EXERCISE INSTRUCTIONS:
Among the entries below, tally each line where the word "page" appears and state only the total.
───
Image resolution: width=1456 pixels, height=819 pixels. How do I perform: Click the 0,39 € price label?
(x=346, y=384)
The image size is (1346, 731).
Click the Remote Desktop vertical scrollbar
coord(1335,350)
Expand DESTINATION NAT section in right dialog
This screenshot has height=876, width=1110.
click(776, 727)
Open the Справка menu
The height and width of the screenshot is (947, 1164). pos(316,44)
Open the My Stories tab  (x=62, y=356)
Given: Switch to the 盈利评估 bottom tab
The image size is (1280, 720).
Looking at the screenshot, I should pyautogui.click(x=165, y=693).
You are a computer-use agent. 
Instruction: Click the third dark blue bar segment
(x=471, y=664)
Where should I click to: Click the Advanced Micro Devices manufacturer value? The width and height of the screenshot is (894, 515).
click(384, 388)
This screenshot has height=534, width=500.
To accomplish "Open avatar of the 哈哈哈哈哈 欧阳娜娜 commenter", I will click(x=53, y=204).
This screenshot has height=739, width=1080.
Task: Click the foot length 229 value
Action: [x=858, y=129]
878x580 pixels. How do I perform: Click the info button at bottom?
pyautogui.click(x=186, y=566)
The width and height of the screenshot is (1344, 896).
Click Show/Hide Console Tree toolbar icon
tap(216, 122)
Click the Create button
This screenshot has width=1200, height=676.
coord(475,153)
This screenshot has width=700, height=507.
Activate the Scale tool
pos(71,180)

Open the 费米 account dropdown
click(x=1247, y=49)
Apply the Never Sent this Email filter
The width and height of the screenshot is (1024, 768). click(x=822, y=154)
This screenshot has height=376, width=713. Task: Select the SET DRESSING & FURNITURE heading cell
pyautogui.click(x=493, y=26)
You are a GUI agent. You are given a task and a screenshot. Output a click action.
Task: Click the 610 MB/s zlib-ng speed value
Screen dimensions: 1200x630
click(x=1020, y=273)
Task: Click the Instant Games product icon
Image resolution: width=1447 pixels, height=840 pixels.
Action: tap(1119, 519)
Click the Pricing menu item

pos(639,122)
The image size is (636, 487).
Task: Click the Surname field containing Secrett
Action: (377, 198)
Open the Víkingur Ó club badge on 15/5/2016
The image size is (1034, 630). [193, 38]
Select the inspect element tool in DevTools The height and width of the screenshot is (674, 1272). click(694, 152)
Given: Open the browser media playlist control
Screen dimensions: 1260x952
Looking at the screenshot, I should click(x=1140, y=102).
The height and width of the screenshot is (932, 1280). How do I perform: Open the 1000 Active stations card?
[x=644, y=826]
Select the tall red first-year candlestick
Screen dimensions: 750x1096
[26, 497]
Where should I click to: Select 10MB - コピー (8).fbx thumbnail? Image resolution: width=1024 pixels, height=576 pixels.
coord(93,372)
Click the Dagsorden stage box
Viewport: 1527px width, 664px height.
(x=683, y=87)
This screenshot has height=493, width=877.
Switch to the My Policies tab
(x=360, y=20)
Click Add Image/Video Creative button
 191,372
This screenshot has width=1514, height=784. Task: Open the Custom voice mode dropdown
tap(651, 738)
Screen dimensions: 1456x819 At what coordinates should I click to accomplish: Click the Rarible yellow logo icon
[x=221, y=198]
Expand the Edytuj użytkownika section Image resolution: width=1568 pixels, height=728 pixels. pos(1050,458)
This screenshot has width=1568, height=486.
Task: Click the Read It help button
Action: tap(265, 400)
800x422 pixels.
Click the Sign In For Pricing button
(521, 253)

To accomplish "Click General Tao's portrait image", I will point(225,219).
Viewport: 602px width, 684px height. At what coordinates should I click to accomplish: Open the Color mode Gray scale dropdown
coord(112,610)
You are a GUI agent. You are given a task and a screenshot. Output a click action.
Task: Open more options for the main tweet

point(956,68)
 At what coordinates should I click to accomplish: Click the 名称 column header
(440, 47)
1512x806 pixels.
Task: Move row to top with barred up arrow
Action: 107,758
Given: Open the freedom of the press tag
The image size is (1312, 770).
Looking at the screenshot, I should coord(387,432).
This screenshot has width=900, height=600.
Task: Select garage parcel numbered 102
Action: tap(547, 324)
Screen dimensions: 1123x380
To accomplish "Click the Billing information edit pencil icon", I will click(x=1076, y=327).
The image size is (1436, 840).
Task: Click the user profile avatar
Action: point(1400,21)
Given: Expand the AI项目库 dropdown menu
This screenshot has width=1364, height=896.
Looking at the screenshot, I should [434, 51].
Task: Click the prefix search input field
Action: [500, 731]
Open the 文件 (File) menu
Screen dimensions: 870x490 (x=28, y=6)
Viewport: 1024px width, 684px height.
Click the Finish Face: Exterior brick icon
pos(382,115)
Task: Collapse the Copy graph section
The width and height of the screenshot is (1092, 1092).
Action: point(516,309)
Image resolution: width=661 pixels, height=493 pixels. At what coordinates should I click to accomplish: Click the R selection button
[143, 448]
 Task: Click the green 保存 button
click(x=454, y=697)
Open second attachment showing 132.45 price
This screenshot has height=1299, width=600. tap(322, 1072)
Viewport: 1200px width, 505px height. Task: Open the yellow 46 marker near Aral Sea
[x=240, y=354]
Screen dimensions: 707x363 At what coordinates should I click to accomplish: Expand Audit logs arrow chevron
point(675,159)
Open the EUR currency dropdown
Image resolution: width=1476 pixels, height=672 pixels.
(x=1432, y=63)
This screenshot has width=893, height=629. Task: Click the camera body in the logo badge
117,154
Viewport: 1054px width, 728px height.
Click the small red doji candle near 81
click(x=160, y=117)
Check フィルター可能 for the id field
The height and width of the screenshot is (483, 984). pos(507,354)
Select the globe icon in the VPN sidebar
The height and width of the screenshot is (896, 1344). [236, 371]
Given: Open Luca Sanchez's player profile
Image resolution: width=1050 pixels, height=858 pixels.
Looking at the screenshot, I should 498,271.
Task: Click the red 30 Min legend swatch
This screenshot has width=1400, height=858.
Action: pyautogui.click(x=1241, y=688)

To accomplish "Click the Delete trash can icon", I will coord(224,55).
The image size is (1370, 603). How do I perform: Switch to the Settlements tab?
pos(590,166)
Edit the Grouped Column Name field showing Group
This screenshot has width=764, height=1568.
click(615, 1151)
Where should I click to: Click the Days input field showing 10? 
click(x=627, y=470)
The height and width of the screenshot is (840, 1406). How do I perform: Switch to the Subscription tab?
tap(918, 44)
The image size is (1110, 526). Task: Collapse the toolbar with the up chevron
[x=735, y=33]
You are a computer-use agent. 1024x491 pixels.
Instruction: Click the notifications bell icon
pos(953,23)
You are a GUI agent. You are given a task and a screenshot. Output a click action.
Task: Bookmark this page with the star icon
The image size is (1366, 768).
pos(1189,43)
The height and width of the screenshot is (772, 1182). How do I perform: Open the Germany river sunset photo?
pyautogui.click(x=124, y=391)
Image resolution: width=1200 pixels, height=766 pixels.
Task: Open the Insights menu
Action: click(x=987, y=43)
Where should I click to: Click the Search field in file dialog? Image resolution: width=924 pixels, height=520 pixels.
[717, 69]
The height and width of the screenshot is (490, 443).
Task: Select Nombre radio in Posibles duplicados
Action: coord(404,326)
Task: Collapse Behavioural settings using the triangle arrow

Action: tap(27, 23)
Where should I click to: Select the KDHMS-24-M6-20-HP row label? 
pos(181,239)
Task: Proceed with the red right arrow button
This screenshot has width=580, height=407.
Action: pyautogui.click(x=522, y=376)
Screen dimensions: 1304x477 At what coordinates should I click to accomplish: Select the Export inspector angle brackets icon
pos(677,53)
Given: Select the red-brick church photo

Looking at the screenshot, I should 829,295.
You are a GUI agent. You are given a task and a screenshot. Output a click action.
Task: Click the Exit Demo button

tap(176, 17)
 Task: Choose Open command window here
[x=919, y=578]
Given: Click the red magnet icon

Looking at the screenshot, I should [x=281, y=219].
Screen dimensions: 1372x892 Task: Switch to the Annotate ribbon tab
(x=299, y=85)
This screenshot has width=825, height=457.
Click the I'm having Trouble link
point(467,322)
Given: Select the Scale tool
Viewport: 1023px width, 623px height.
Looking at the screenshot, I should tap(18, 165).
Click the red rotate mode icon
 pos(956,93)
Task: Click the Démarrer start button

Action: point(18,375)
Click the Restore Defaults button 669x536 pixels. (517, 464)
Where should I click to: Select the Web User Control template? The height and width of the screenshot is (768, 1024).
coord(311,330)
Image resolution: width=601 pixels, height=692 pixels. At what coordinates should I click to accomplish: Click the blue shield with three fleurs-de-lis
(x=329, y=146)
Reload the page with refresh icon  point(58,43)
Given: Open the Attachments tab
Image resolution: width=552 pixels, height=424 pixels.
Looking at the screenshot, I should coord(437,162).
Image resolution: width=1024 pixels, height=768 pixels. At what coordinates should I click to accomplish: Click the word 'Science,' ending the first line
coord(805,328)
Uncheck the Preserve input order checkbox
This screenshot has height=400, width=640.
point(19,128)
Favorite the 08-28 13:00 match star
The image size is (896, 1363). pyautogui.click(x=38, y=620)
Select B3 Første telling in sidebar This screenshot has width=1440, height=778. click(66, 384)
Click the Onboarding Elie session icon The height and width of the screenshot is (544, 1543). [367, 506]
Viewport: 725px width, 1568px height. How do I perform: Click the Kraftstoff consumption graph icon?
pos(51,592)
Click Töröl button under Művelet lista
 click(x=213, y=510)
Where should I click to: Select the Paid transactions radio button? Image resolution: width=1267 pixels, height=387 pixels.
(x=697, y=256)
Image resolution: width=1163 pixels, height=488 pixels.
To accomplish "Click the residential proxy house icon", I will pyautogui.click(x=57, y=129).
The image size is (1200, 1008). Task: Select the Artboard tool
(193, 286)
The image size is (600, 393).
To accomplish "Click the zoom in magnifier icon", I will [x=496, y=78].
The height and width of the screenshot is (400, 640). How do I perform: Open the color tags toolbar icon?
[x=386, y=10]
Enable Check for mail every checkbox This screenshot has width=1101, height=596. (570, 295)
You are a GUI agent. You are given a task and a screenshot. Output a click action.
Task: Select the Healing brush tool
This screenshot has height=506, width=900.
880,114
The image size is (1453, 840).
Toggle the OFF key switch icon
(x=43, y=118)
───
SOLUTION:
2